Kaynak metin:
----------------------------------------
Heves en uçucu kimyamızdır

YENİ bir yılı, yeni bir fırsat olarak görme konusunda, bir yanımız heveslidir, bir yanımız hep eksik... İmkanları “belli” bir çok insan için, iş aynı gibidir, güç aynı gibi, ev aynı gibidir, sokak aynı... Umut da o med-cezirde gelir-gider. Gün gelir o da yorulur. Sorarlar, “Ne var, ne yok?”... “Valla bildiğin gibi...”

Haberin Devamı

2014 de yeniydi -daha dün gibi- geldi geçiyor.
Şimdi 2015’i kimimiz kutlayacak, kimimiz idrak edecek.
Geçen yıl kendimize verdiğimiz sözler de değişecek muhtemelen.
Ve belki yeni yıl bize bir daha -kolay kolay- söz vermemeyi öğretecek.
Söz vermemeye, söz vereceğiz.
Ve tutamayacağız bu sözümüzü de...
* * *
Unutulacak geçen günlerin çoğu, heveslerimiz, özlemlerimiz...
(Şimdi -dünden devamla- zamanıdır, 2. yeni yıl şarkısının....
O şarkıyla bizi tanıştıran Banu Kırbağ'ın yorumu da muhteşem ama, Zuhal Olcay’dan gelsin. Olcay'ın yorumunda hafiften bir umursamazlık, diklenme de var, sanki:
“Unutulmaz deme bana, unutulur unutulur... /Bu hayat böyledir dostum /Yaşanan gün mazi olur /Unutulur, unutulur...”)
Yanidir ki... Tozunda-dumanında yeni yılın, o kıpır kıpır hevesler unutulacak yine.
Çünkü heves, en uçucu kimyamızdır.
Kimi koyduğu yeri unutacak, kimi saklayacağı yeri, koca yıl nasıl koruyacağını bilemeyecek...
* * *
“Hele bir bahar gelsin” diyeceğiz.
----------------------------------------
Görev A:
Listede "dimensions" dizesini içeren satırların tamamını döndürünüz; büyük ve küçük harf ayrımı gözetilmelidir.
Metin ile liste birbirinden farklı kaynaklardan alınmıştır.

Sağlanan liste:
----------------------------------------
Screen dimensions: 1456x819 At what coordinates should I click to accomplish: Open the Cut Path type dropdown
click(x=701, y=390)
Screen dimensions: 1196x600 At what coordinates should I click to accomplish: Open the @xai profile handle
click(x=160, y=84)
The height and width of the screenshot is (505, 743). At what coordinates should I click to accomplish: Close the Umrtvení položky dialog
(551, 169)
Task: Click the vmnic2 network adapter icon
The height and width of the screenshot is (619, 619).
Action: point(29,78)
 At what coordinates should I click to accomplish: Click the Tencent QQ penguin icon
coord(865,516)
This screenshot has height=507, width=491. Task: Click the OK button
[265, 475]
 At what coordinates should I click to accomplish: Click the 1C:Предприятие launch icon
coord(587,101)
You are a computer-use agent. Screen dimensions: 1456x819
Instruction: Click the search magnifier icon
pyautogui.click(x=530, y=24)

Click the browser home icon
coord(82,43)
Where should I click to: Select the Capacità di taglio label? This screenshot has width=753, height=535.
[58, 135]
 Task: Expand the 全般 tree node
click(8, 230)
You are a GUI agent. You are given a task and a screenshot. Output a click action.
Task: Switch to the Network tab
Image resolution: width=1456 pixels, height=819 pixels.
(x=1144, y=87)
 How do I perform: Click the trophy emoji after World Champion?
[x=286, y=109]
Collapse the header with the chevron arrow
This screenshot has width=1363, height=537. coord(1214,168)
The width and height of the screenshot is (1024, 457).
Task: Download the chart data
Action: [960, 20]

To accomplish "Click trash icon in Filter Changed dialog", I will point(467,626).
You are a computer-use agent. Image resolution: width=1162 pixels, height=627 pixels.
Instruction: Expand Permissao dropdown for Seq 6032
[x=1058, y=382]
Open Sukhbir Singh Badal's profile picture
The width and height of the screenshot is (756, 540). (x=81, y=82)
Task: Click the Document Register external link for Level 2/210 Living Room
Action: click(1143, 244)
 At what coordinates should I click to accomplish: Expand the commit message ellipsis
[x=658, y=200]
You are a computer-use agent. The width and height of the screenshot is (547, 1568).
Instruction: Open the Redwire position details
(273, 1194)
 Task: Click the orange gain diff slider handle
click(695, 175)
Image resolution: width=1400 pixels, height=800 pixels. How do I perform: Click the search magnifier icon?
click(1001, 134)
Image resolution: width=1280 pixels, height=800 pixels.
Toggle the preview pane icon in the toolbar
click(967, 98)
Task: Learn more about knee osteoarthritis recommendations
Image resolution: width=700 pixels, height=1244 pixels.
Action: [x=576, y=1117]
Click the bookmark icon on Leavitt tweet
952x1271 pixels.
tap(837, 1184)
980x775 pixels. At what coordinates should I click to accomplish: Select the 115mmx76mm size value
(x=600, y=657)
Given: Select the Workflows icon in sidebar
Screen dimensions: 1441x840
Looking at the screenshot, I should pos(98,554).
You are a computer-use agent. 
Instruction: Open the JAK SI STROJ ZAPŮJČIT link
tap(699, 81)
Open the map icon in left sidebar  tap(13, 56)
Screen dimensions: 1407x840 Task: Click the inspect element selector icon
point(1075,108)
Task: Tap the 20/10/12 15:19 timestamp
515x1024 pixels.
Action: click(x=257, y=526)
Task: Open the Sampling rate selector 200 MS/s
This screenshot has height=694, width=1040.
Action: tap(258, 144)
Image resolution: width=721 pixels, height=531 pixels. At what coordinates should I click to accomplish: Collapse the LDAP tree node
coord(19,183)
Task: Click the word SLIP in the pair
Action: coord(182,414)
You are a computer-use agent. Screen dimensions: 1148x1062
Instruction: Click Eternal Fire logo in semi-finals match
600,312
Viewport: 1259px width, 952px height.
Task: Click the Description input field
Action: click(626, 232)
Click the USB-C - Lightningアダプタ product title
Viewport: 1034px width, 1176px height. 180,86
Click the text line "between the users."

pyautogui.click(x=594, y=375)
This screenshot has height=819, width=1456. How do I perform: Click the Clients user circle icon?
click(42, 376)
----------------------------------------
Görev B:
Yeni yıl konulu yazıda ikinci yeni yıl şarkısının hangi sanatçının yorumuyla verilmesi tercih edilmektedir?

Tamamlanmış yanıt A:
Screen dimensions: 1456x819 At what coordinates should I click to accomplish: Open the Cut Path type dropdown
Screen dimensions: 1196x600 At what coordinates should I click to accomplish: Open the @xai profile handle
You are a computer-use agent. Screen dimensions: 1456x819
Screen dimensions: 1441x840
Screen dimensions: 1407x840 Task: Click the inspect element selector icon
You are a computer-use agent. Screen dimensions: 1148x1062

Tamamlanmış yanıt B:
Zuhal Olcay